**Assignment:** Of the material below, the lines to be retyped are those from the line containing "Accessibility Statement (252, 2547)" through the line containing "Return Policy (223, 2528)", inclusive; reproduce them exactly.

**Task inputs:**
· · · · ·
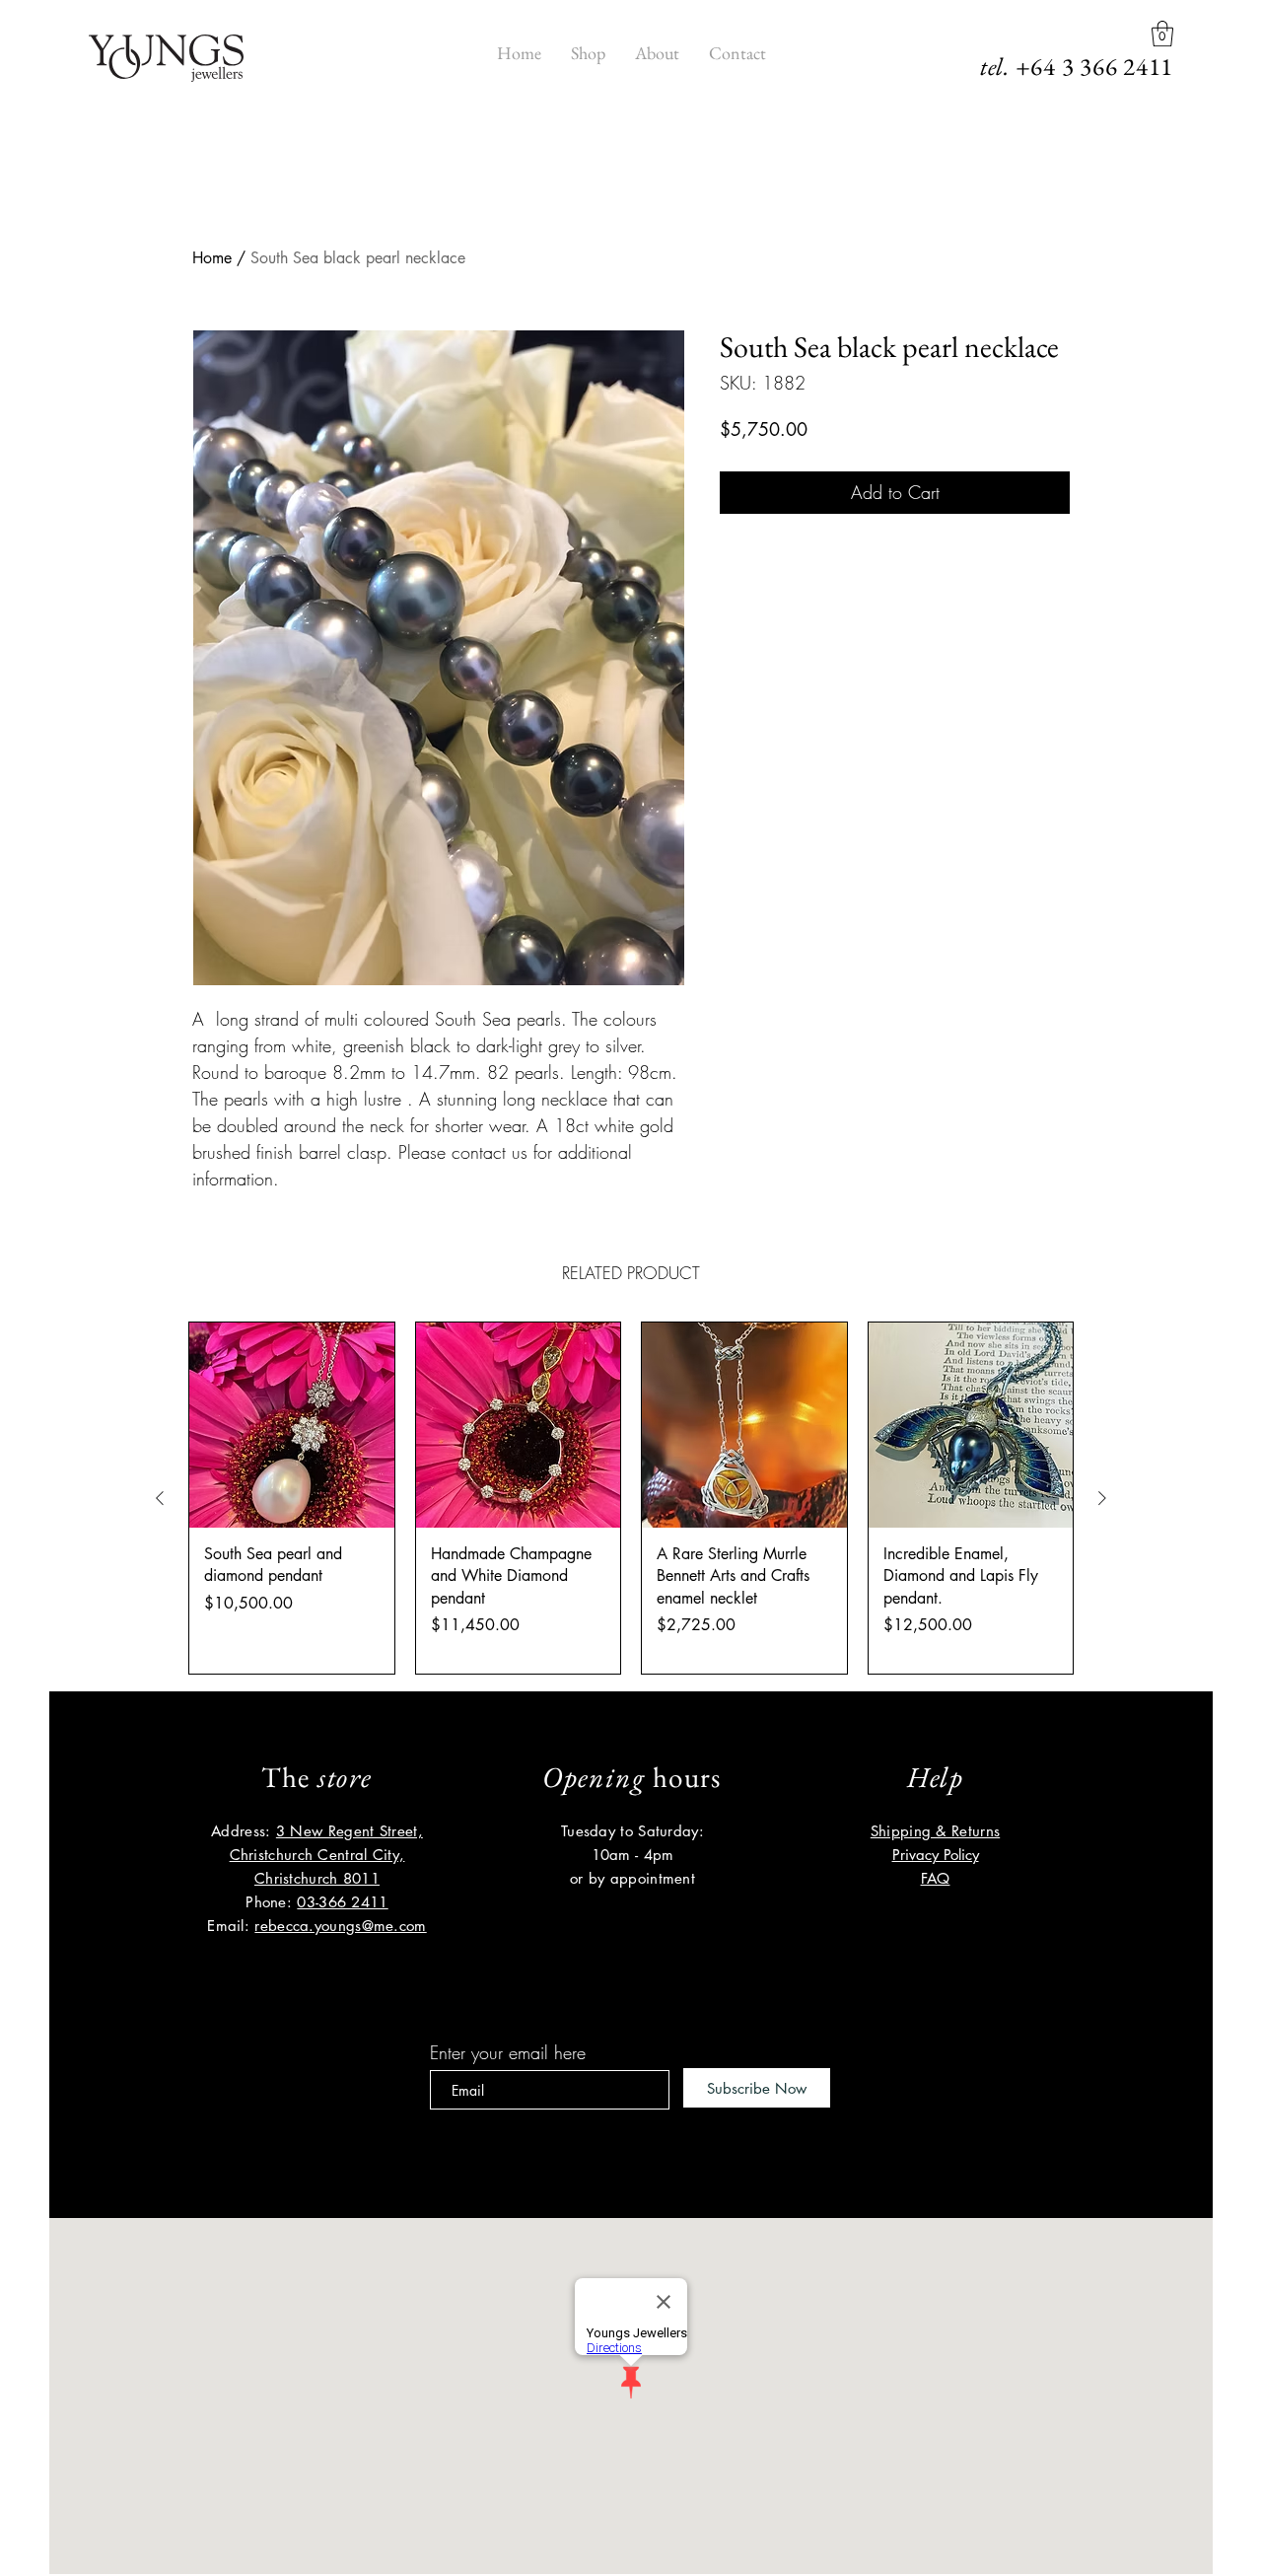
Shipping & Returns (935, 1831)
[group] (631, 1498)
· · · · ·
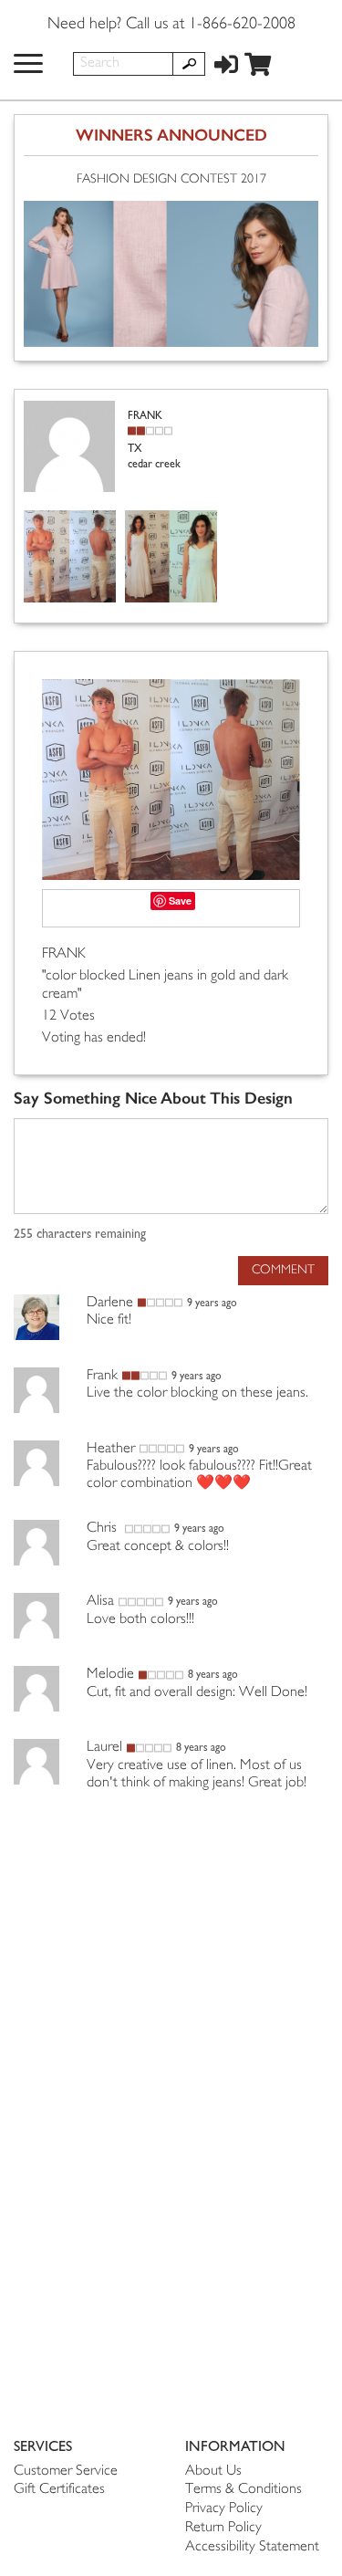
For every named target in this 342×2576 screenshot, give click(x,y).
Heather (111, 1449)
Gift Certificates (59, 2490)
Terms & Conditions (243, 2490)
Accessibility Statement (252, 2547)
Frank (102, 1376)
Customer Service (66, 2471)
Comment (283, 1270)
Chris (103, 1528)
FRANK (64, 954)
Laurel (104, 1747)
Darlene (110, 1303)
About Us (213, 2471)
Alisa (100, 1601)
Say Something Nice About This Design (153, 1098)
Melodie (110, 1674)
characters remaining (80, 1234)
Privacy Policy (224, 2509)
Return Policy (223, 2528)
· · · · ·
**Answer for the task:**
Accessibility Statement (252, 2547)
Frank (102, 1376)
Customer Service (66, 2471)
Comment (283, 1270)
Chris (103, 1528)
FRANK (64, 954)
Laurel (104, 1747)
Darlene (110, 1303)
About Us (213, 2471)
Alisa (100, 1601)
Say Something Nice About This Design (153, 1098)
Melodie (110, 1674)
characters remaining (80, 1234)
Privacy Policy (224, 2509)
Return Policy (223, 2528)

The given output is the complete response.